In the present case, there is evidence in the record that defendant incorporated into his own property materials purchased with payments from plaintiffs. For example, a four-car garage purchased from Hill Behan Lumber Company for $5,244.45 was delivered to, and erected, on defendant’s Laurel Street property. Further, cedar decking was ordered and paid for, but was never delivered or installed on plaintiffs’ property. Similar decking appears on defendant’s property. Finally, a bill for two electrical furnaces was submitted although only gas furnaces were installed on plaintiffs’ property.
However, the record is void of any evidence that the parties intended defendant’s personal residence to act as security for his contract performance. Thus, plaintiffs failed to establish the third element of an equitable lien, i.e. an intent, express or implied, that the property serve as security for the payment of the debt or obligation. Thus, the equitable lien was improperly awarded. Defendant’s point is granted and we modify the trial court’s judgment by deleting the equitable lien.

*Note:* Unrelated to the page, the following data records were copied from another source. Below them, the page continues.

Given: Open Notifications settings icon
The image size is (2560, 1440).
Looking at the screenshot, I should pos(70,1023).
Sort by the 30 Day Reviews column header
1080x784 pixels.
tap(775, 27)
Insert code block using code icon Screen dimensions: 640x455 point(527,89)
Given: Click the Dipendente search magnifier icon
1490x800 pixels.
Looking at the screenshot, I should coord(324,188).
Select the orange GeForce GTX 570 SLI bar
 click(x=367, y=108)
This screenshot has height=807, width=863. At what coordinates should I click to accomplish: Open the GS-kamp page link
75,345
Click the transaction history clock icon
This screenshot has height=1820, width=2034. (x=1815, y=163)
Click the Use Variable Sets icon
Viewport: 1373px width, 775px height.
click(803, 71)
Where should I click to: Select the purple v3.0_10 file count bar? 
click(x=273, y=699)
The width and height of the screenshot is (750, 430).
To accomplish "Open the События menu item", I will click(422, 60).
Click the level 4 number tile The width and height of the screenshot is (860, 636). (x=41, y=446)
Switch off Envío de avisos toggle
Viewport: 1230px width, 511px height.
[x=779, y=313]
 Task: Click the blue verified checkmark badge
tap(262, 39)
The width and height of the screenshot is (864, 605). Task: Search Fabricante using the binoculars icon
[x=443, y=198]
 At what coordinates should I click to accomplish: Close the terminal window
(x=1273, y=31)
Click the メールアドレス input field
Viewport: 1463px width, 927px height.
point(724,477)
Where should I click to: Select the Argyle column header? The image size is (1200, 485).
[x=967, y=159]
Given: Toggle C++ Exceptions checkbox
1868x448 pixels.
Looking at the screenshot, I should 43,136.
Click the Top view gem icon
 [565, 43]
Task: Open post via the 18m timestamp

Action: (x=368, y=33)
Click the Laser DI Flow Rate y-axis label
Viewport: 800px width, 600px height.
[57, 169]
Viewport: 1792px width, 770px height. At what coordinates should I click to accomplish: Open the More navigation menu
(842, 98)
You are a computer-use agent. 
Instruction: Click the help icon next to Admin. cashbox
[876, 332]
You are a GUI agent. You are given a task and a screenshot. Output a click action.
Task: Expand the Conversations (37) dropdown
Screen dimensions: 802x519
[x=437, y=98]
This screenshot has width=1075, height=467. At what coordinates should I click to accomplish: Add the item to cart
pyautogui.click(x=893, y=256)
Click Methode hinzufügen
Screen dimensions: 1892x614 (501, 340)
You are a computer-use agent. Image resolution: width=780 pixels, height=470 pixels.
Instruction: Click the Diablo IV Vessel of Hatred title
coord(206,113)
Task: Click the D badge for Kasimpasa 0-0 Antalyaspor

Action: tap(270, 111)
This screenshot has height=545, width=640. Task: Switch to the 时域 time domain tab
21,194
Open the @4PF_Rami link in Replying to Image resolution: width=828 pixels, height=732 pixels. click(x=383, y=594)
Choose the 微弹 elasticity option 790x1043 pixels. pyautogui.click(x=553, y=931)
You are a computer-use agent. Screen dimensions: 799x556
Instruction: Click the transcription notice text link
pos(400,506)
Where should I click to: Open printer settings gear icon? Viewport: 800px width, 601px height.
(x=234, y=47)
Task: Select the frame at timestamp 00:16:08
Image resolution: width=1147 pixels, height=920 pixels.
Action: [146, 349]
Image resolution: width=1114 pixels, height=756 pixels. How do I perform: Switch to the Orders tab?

V.Sufficiency of the Evidence
In his fourth point, defendant questions the sufficiency of the evidence. He contends that the evidence of damages was inadequate.
This point has no merit. The trial court’s findings of damages are in line with the evidence presented at trial. An extended discussion would have no precedential value. Point denied.
VI.Best Evidence
In his final point, defendant alleges the trial court erred in “utilizing a summary of legal conclusions offered by [plaintiffs] as to their calculation of damages.” Defendant contends that this evidence violated the best evidence rule.
The only summary disclosed by the evidence is exhibit 1. This exhibit was a summary of plaintiffs’ disbursements for items that were in dispute. Plaintiffs offered the exhibit into evidence; defendant objected.
The trial judge said that he wanted to use the exhibit to aid him in following the testimony. Defendant’s attorney apparently acquiesced, saying “if the Court wants to use that summary, obviously I think that it’s fair to say that you could follow along better using that. But my objection goes to the admissibility of that into evidence.”
The trial judge responded, “I’m not going to admit it as evidence.” Thus, in effect, the objection was sustained. Point denied.
We modify the trial court’s judgment by deleting the equitable lien and affirm.